Suite à l’attentat survenu à Barcelone jeudi 17 août, Gérard Collomb, ministre de l’Intérieur, a annoncé au micro de RTL qu’il explorait la piste d’une collaboration avec les services psychiatriques et psychiatres libéraux pour « repérer » les terroristes potentiels. « On a deux types d’attaques aujourd’hui : des attaques planifiées et des gens qui se radicalisent brutalement, avec souvent des profils psychologiques extrêmement troublés. Nous sommes en train de travailler avec ma collègue ministre de la Santé pour essayer de repérer l’ensemble de ces profils qui, demain, peuvent passer à l’acte et donc mobiliser l’ensemble des hôpitaux psychiatriques, des psychiatres libéraux, de manière à parer à cette menace terroriste individuelle », a-t-il dit. Il s’agirait d’avoir « des protocoles, quand un certain nombre de gens ont des délires autour de la radicalisation islamique, pour pouvoir avoir des échanges avec celles et ceux qui les côtoient ».

Secret médical et place du psychiatre

La question du secret médical vient d’abord à l’esprit. Le Conseil de l’Ordre avait présenté en janvier 2017 un rapport sur cette question spécifique du « risque terroriste et du secret professionnel du médecin ». Ce rapport rappelait entre autres les « dispositions législatives de nature à permettre au médecin de déroger à son obligation de secret professionnel », clarifiait ces dérogations et l’Ordre assurait « de son soutien et de son accompagnement tout médecin qui, devant une situation personnelle particulière, aurait pu, en toute bonne foi, s’estimer libéré de son obligation de secret en application de ces textes et serait néanmoins regardé comme ayant manqué à ses obligations et ferait l’objet de poursuites. » Il insistait cependant sur le fait que « la radicalisation ne doit pas être confondue avec le fondamentalisme religieux (islam rigoureux ou salafiste quiétiste) qui est une pratique qui adopte des postures cultuelles rigoureuses mais ne recourant pas à la violence ». Ce rapport présentait plusieurs situations (confidences d’un tiers, patient mineur ou majeur radicalisé, demandes d’informations de la part des autorités) et concluait que « la préservation du secret doit rester un principe fondamental de l'exercice professionnel. Il ne paraît pas souhaitable de rajouter de dérogations légales à celles déjà existantes ».

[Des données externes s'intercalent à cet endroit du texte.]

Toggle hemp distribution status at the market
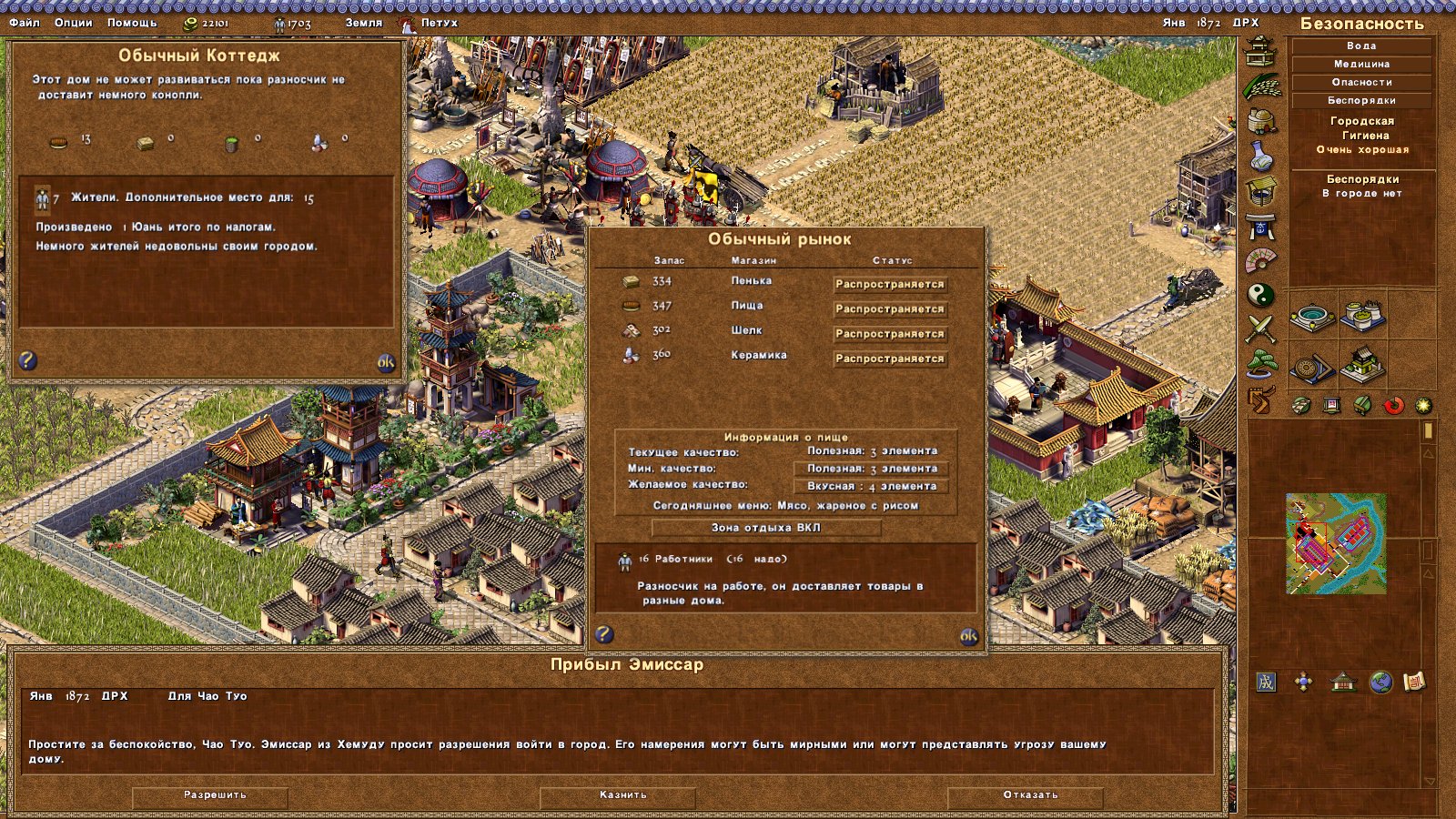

Mais le rôle du psychiatre tel que le voit le ministre de l’Intérieur est aussi remis en cause par certains. Le Dr Jérôme Marty, président de l’UFML (Union française pour une médecine libre) twittait ainsi « Mobiliser les psychiatres pour dépister les terroristes : qd la bêtise le dispute à la lâcheté et l'incompétence, vous nous faites honte ».

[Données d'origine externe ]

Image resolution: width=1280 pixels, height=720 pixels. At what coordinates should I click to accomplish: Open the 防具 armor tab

Et le Dr David Gourion (psychiatre libéral, ancien chef de clinique à l'hôpital Sainte-Anne) soulignait dans une tribune parue dans le Monde que « le lien entre maladie mentale et terrorisme n’est pas avéré », que « la loi sur le secret médical n’est pas compatible avec la mise en place d’une « collaboration » entre psychiatres et services de police » et concluait que « plutôt que de chercher les terroristes chez nos patients en souffrance, les responsables politiques feraient mieux de nous aider à battre en brèche les stéréotypes stigmatisants que véhicule la société sur la maladie mentale ».